Solution by extracting a root

Pay attention -
This solution method is suitable for quadratic equations where there is no $b$, and $Y=0$, meaning quadratic equations that look like this:
$Y=x^2+c$
For example:
$X^2+4=0$
In equations of this type, we won't need to use the quadratic formula or other long methods, and we can use an efficient and quick way - taking the square root!

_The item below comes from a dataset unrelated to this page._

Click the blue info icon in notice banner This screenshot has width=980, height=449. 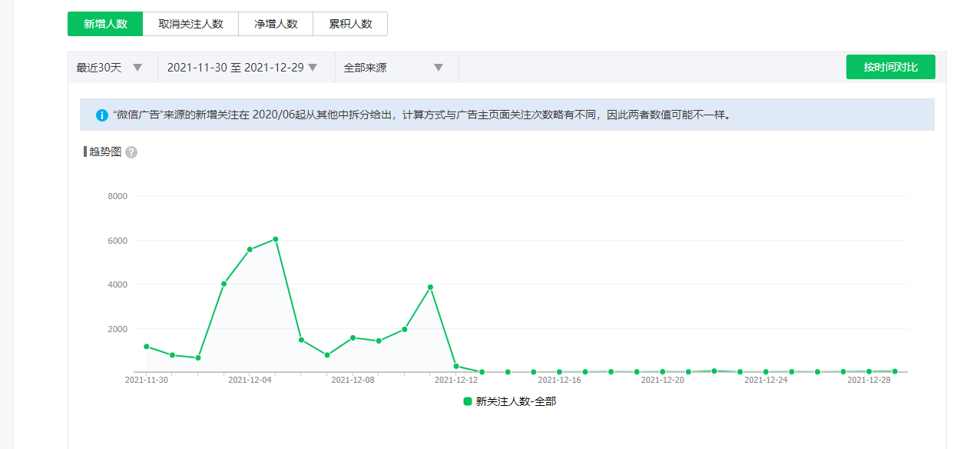(102, 115)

Let's learn through an example.
Let's solve together the equation:
$x^2-16=0$

Let's move terms and isolate $x^2$ so it will be alone on one side (even without a coefficient).
Let's perform:
$x^2=16$

Let's take the square root of both sides and remember to put $±$ because when taking the square root of a free number there are $2$ opposite solutions (one negative and one positive)
Let's solve:
$x=±4$

Let's write the answers we got in an organized way.
We will perform:
$X_1=4$
$X_2=-4$

Excellent! Now we'll continue practicing solving equations with one variable $1$, increase the difficulty level and encounter different cases.

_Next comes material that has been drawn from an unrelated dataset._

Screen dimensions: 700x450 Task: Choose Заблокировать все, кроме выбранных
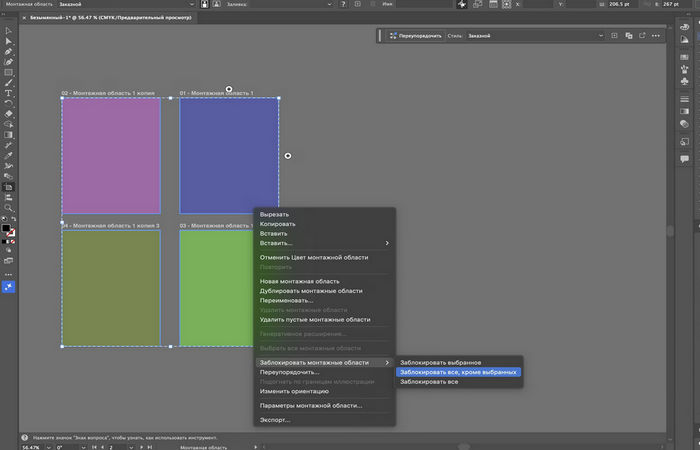coord(459,372)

Exercise with coefficient greater than $1$ for $x^2$:
$3x^2-9=0$

Solution:
Let's start by completely isolating $x^2$. We'll perform:
$3x^2=9$
$x^2=3$

Now, after we completely isolated $x^2$, we can take the square root of both sides. Let's not forget to put the $\pm$ sign
Let's solve:
$x=±\sqrt3$
Let's write the answers in an organized way:
$X_1=\sqrt3$
$X_2= -\sqrt3$

Exercise requiring finding the square root of a negative number:
$X^2+4=0$

Solution:
First, we'll move terms to isolate $X^2$
We'll perform:
$x^2=-4$
Now we need to find the square root as usual. But!! We cannot find the square root of a negative number!
This means that there is no number that when squared will give us a negative result.
Therefore when we try to find the square root:
$X=\sqrt{(-4)}$
The answer will be - no solution!
Note! If you leave the answer like this
$X=\sqrt{(-4)}$
it would be a mistake. You must write - no solution. Square root of a negative number cannot be found.

Another exercise:
$12x^2-240=0$

Solution:
At first glance, this exercise might look a bit intimidating because its numbers are relatively large. However, we can solve exercises like these easily using the method we've learned so far.
First, we'll completely isolate $x^2$.
We'll perform:
$12X^2=240$
We'll divide both sides by $12$ and get:
$x^2=20$
Now we'll take the square root and not forget the $\pm$ sign
We'll perform:
$X=±\sqrt{20}$
We'll write both answers in an organized way:
$X_1=-\sqrt{20}$

$X_2=\sqrt{20}$

Another exercise:
$3x^2+150=0$

Solution:
First, let's move terms to get:
$3x^2=-150$
Now let's divide both sides by $3$ to completely isolate $X^2$.
We get:
$X^2=-50$
At this point, we can already see that the equation has no solution because it's impossible for any number squared (whether positive or negative) to give us a negative number like $-50$.
Nevertheless, let's continue to show there's no solution and try to take the square root.
We get:
$x=±\sqrt{(-50)}$
The answer will be - no solution since we cannot take the square root of a negative number.

Important note –
Sometimes students get confused and tend to think there is only $1$ solution to the equation, the solution of the $+$.
This is a serious mistake since we still need to find the square root of $50-$ and not of $50$, therefore we won't get any solution when we need to find the square root of a negative number.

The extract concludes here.